All two of Beyoncé's haters showed up to the buzzed-about anti-Beyoncé rally outside the NFL's New York headquarters on Tuesday, after they said Beyoncé "pulled a race-baiting stunt" with her Super Bowl "Formation" performance. They were, of course, greeted by a much-bigger pro-Beyoncé contingent, for the Beygency is powerful and does not suffer fools gladly.
The anti-Beyoncé protesters were late to their own event, which had about as many media outlets in attendance as both pro- and anti-Beyoncé protesters. According to a Cut reporter at the scene, there was only one for a long time — a middle-aged white guy wearing a New York Giants jacket and a newsboy cap, which sounds about right.

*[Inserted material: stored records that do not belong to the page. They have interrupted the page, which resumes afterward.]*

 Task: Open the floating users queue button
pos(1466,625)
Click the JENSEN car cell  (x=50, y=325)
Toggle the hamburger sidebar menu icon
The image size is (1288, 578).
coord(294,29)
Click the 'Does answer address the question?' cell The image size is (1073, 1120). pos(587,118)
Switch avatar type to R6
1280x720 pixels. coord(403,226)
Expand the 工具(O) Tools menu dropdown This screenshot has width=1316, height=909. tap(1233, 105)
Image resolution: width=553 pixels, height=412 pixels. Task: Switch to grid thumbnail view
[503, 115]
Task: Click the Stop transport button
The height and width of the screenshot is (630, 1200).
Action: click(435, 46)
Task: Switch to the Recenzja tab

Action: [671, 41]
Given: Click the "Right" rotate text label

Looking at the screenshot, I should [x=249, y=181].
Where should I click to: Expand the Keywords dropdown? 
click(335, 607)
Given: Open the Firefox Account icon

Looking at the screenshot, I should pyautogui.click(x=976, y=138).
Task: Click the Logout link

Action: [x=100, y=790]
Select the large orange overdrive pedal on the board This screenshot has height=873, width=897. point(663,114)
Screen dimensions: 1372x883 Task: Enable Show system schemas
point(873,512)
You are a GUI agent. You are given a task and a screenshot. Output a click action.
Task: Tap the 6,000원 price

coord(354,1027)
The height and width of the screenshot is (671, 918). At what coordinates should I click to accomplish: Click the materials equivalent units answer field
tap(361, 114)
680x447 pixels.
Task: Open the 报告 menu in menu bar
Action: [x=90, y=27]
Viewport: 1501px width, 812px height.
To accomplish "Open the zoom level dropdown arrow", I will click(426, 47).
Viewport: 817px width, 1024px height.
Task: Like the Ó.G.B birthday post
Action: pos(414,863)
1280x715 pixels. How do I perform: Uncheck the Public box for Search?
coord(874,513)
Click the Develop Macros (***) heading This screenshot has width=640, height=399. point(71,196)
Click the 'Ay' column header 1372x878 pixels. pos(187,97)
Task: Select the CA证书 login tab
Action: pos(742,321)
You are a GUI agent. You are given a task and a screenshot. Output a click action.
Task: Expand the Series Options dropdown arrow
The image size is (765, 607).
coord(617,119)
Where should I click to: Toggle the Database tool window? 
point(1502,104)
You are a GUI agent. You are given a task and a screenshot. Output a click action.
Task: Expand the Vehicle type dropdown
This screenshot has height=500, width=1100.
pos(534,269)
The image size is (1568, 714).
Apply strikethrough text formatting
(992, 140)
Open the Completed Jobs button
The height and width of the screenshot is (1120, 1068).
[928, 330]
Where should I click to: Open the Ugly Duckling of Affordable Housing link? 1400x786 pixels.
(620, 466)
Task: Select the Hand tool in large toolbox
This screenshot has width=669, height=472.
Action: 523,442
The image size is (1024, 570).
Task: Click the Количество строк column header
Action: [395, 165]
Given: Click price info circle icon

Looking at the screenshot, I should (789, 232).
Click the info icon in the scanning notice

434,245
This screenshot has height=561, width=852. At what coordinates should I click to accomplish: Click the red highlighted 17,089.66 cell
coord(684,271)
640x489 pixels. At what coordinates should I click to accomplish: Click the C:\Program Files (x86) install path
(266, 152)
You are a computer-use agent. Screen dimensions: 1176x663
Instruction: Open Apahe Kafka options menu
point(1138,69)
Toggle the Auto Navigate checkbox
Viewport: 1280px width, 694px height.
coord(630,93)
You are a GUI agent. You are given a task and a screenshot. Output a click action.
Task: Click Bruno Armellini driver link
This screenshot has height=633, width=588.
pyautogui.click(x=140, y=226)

He was soon joined by another dude named Ariel Kohane, who apparently heard a different song, because he believes "Formation" is a call for violence against the police. He said he is — surprise! — a volunteer for the Ted Cruz campaign. He was also quick to come up with a bunch of excuses as to why his anti-Beyoncé alliance was so few.
"Some of us are surprised that there are only a couple of us out here today," he said. "It is scheduled from 8 to 4 p.m.; it's a business day. Also, the weather; the rain turned a lot of people away. You know, 6 p.m. would be a better time. Even lunch time — 12 p.m., 1 p.m."
But from the look of the scene, it didn't appear as if a later hour would inspire more attendance.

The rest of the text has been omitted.